Budget 2018: A sustainable and responsible way to meet Singapore’s future needs
PUBLISHED ON 01 Mar 2018
Parliament has approved Budget 2018.

In his Budget round-up on 1 March 2018 (Thursday), Minister of Finance Heng Swee Keat focused on the three main themes - the Government's approach to revenues and taxes; the urgency of transforming the Singapore economy; and how to build a more caring and cohesive society together.

On the impending tax hike, Minister Heng assured that assistance will be provided and even enhanced for the lower and middle-income families, as well as the elderly.

"Let me assure everyone that we are mindful of the impact of tax changes on households, particularly the lower-income, and will help them to adjust while maintaining a fair and progressive system of taxes and transfers."

The permanent GST Voucher Scheme will be enhanced when the GST goes up, and those in need will receive more support from this scheme. He also added that the Government is committed to convening a Committee Against Profiteering to ensure that businesses do not take advantage of the GST hike to raise prices.

Explaining the need to raise taxes, he reiterated, "Each generation should strive to pay for its own spending through sustainable means, instead of drawing down more than is prudent from the reserves or by borrowing and passing on the cost of current spending to future generations."

Explaining why it was not advisable to use better than expected surplus, he said: "We cannot fund our plans to secure Singapore's future on the basis of episodic windfalls. If we are fortunate to have these occasional windfalls, we should do the responsible thing and save most of it for future needs."

Mr Heng also explained that the GST increase was announced early to give ample notice to businesses and citizens, and for the Government to be upfront about the needs of Singapore and its future.

On the topic of utilising reserves, Mr Heng said that it would be unwise for Singapore to amend its rules on reserves as a first resort.

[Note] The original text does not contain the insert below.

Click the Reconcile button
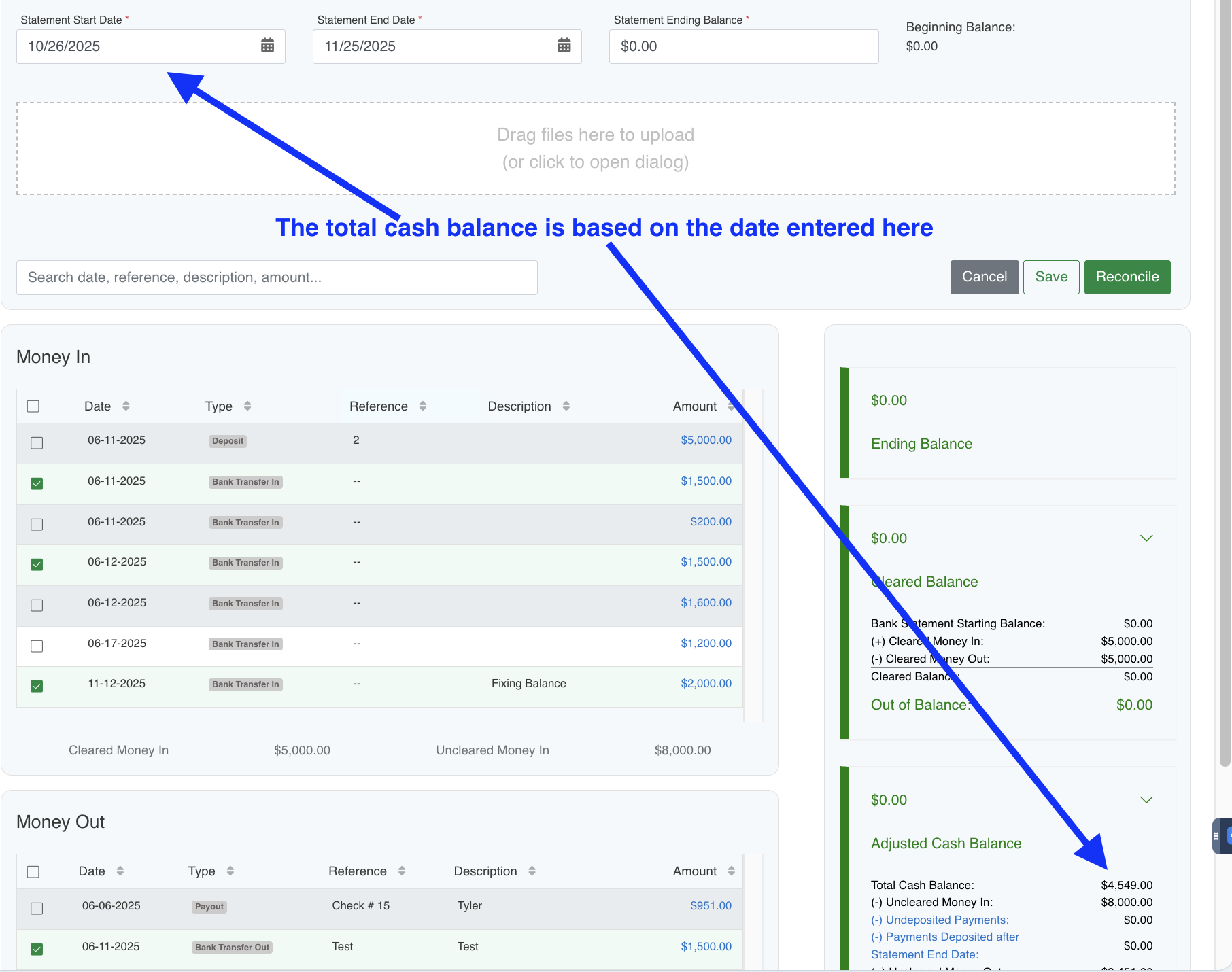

"We deliberately introduced rules on land sales and the 50 per cent NIRC cap so that we do not succumb to the temptation to draw more from our reserves to fund current expenditure or eat into the principal sum...We must not give in to the temptation to chip away at our strategic national asset."

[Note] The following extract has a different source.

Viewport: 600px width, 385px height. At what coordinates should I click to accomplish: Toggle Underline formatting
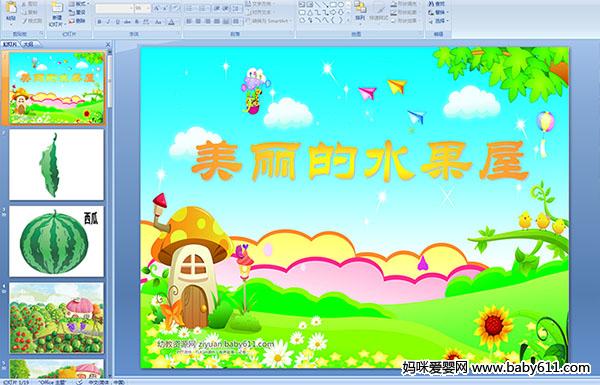[x=117, y=22]
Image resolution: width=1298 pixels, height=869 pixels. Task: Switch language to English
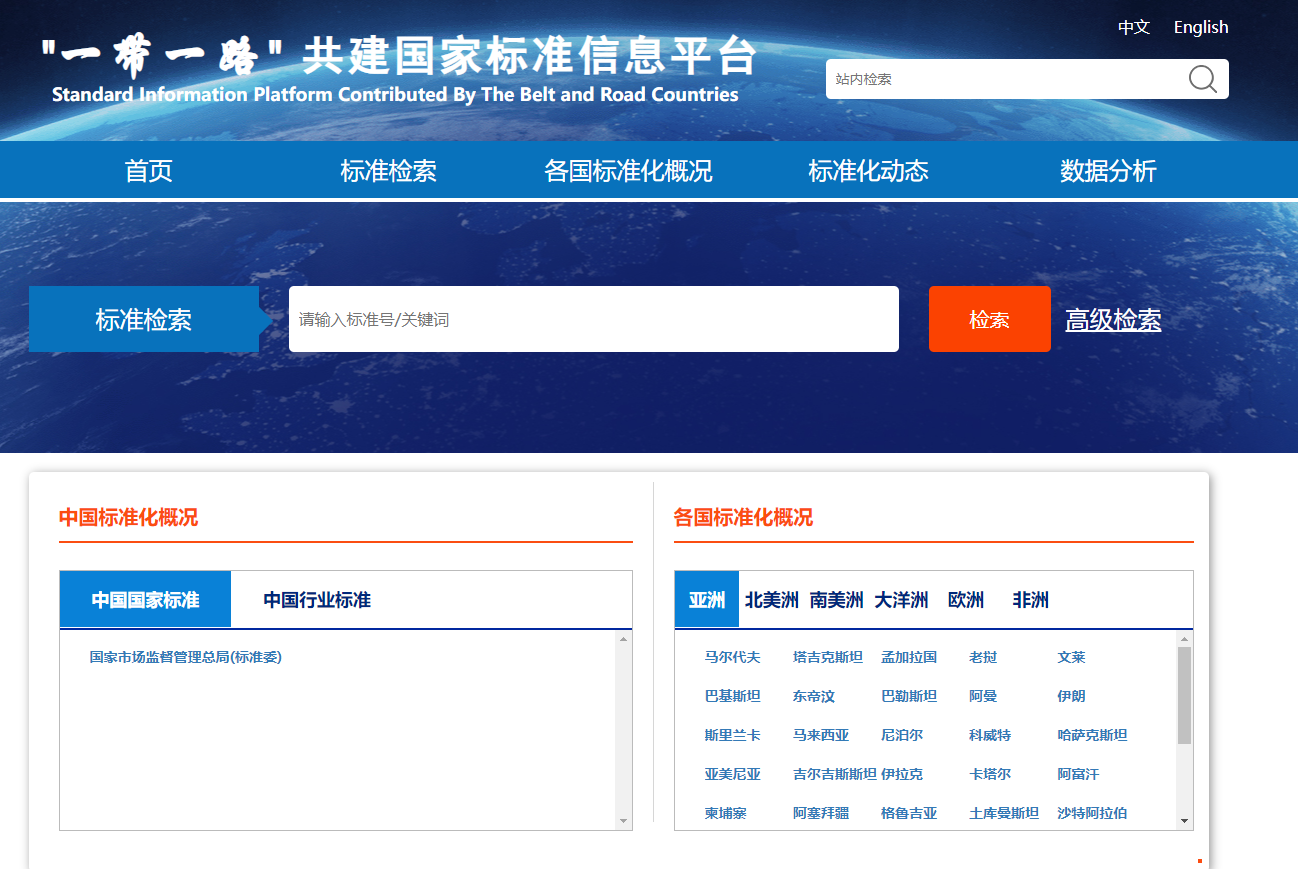(1200, 27)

Mr Heng stressed that Singapore has to be always ready for crises, and have the humility to realise that nothing can predict what happens in our lifetime or our children's lifetimes. "Whatever we have inherited from the past, we also owe to the future. That is our moral obligation," he said.
Addressing suggestions of raising income and corporate taxes, Mr Heng said this will put Singapore in an opposite direction, as global trends show other countries are reducing these taxes.

"We will be moving in the opposite direction if we are to raise personal income taxes when all jurisdictions are competing for talent, including our Singaporean talent," he said.

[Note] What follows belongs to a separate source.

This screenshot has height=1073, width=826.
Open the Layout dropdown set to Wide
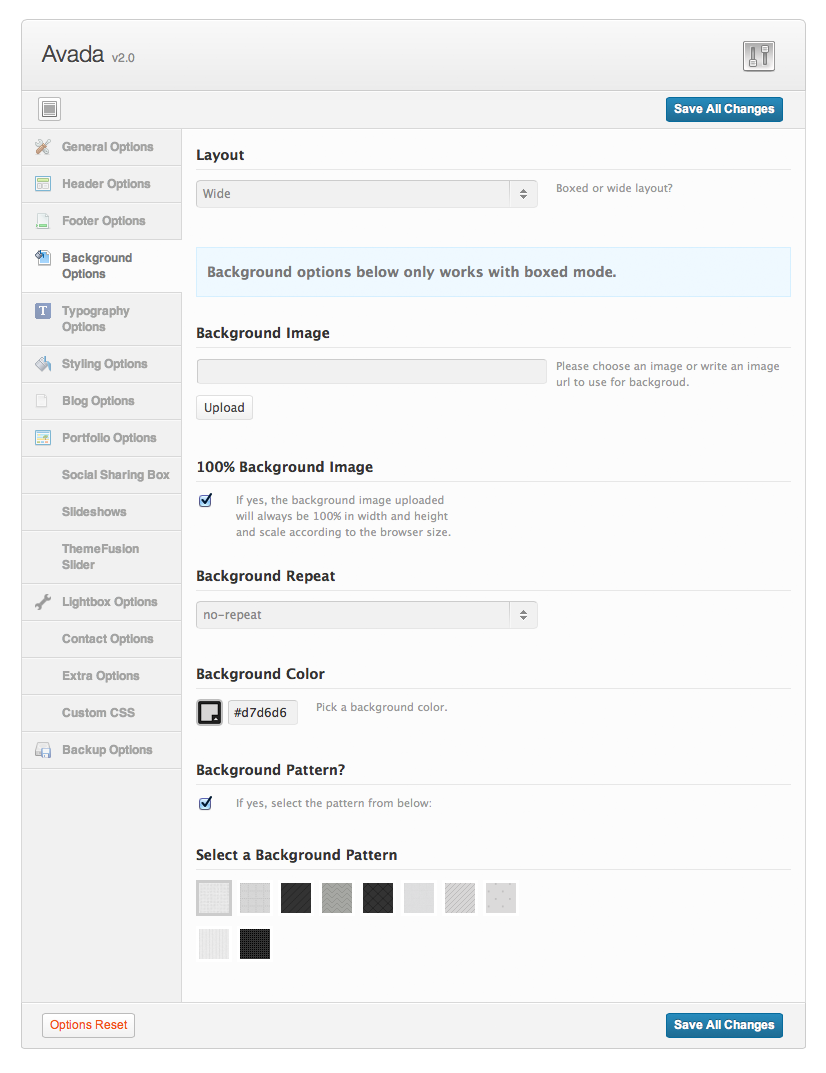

Citing Hong Kong, which has announced a cut in personal income tax on Wednesday, Mr Heng noted that under the present tax structure here, about half of Singapore's workers do not pay personal income tax and the top 10 per cent pay about 80 per cent of the total personal income tax revenue.

Mr Heng also warned that other countries may consider reducing corporate income tax rates, following the footsteps of United States as it reduced its headline corporate income tax rate from 35 per cent to 21 per cent. "Singapore must remain sensitive to these global trends that impact us. It is important for us to remain as a competitive and business friendly location," he added.

Mr Heng also stressed that the increase in GST is unlikely to impact Singapore's competitiveness significantly. This is because a GST rate of 9 per cent is not high, compared with the OECD standard of 19 per cent. "In summary, we have taken a principled approach to meet the general population’s future needs through a broad-based GST increase, while ensuring that our overall system of taxes and transfers remains fair and progressive, and is supportive of growth.”

Mr Heng added that the most critical challenge facing Singapore today is its economic transformation. The strategy for Singapore is to be a global-Asia node of technology, innovation and enterprise. This can be achieved by a three-pronged approach by fostering pervasive innovation throughout the economy, building deeper capabilities in local firms and people, and forging stronger partnerships at home and abroad.

“Growing our economy is not only the best way of ensuring strong and sustainable revenues, it is also the most important way for our people to realise their aspirations," he added.

Mr Heng emphasised that the Government has introduced broad-based business support schemes that the Government in the past several years, which has led to awareness among local companies about productivity and innovation. Now, the Government is encouraging companies to deepen their capabilities.

Mr Heng also took issue with the Workers’ Party and its counter-arguments in his wrap up speech to Budget 2018. The Workers’ Party’s MPs and NMPs present in Parliament voted against the budget, which is intended to secure Singapore’s future.